> **Exercise details**:
Only the lines below from the one that holds "Where should I click to: Switch" through the one that holds "Task: Open USDT" should appear in the answer, copied exactly, end lines included and pictures omitted.

> **The input**:
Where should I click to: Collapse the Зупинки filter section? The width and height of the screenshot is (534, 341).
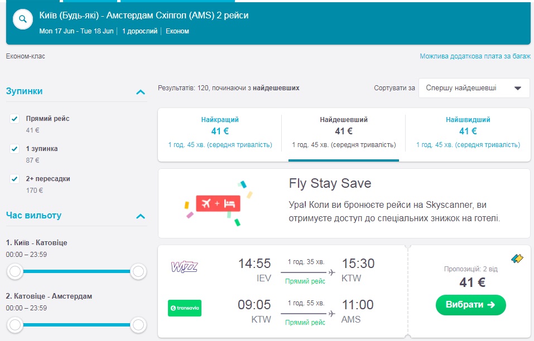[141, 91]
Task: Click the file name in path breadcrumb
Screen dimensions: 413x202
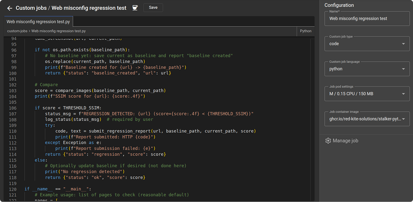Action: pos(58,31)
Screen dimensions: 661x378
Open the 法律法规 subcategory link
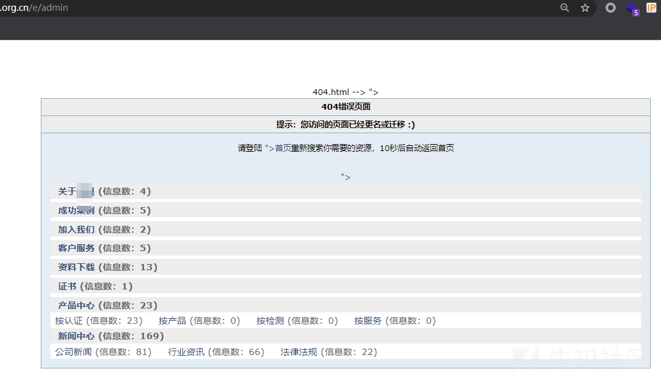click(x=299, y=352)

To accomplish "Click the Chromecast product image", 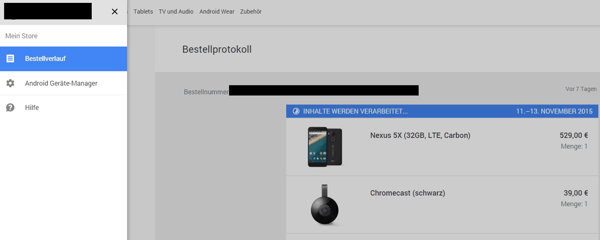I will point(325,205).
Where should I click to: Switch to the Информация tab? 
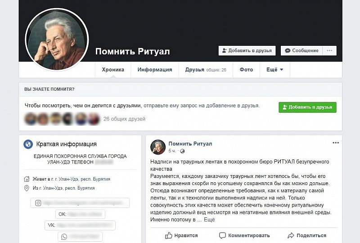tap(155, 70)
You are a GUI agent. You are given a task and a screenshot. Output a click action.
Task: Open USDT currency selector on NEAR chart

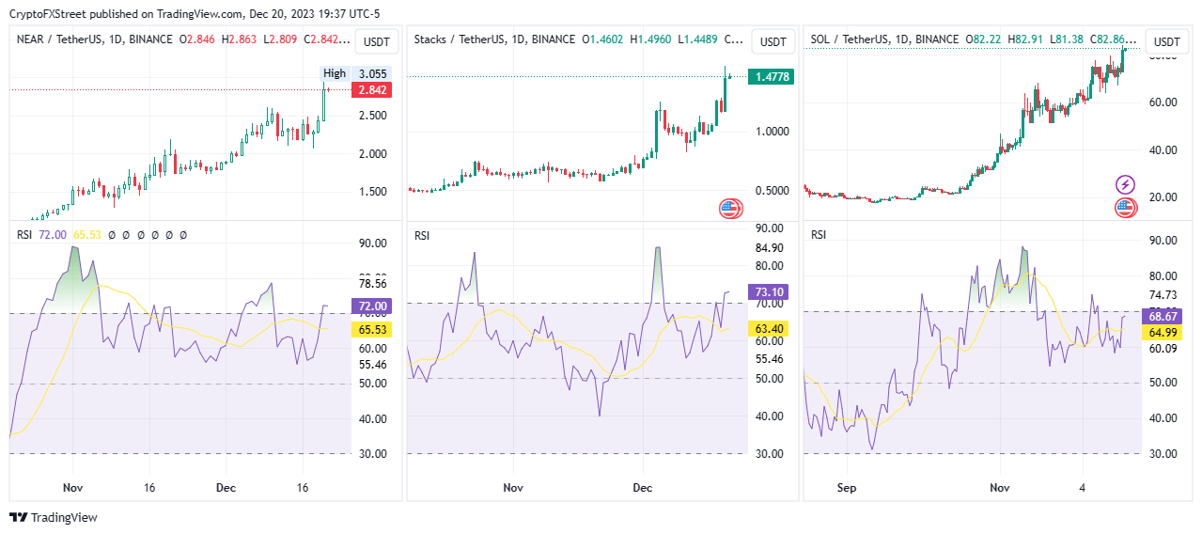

---

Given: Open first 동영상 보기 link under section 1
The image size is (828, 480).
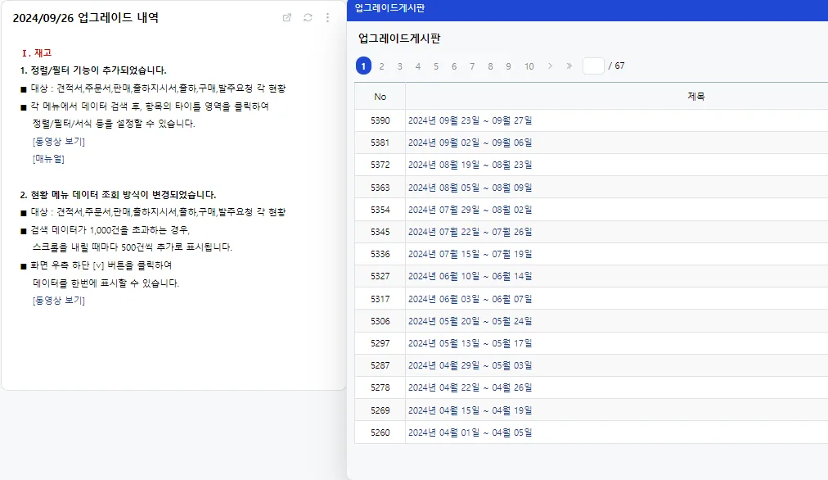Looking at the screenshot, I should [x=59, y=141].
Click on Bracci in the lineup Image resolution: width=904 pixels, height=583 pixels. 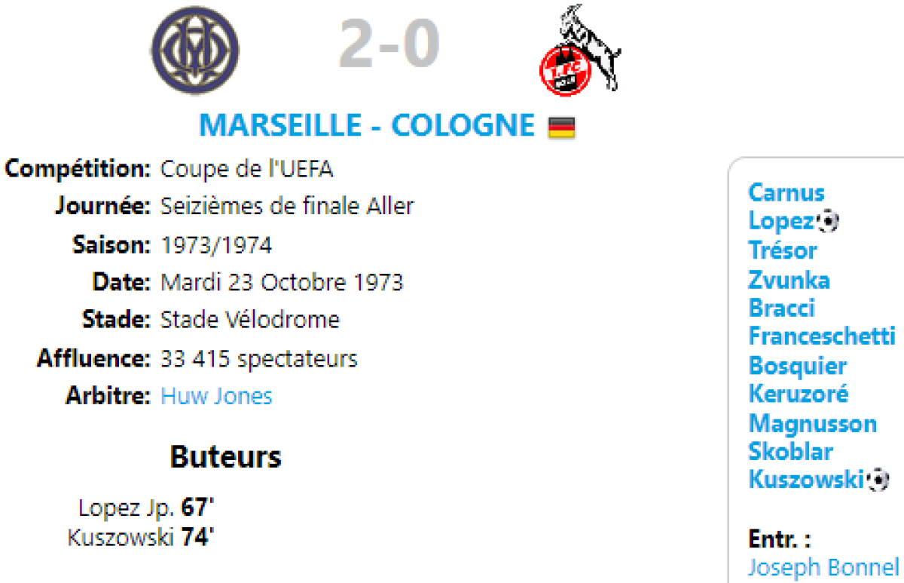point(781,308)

> **Response to the task**:
Where should I click to: Switch to the Информация tab? 
tap(155, 70)
You are a GUI agent. You are given a task and a screenshot. Output a click action.
Task: Open USDT currency selector on NEAR chart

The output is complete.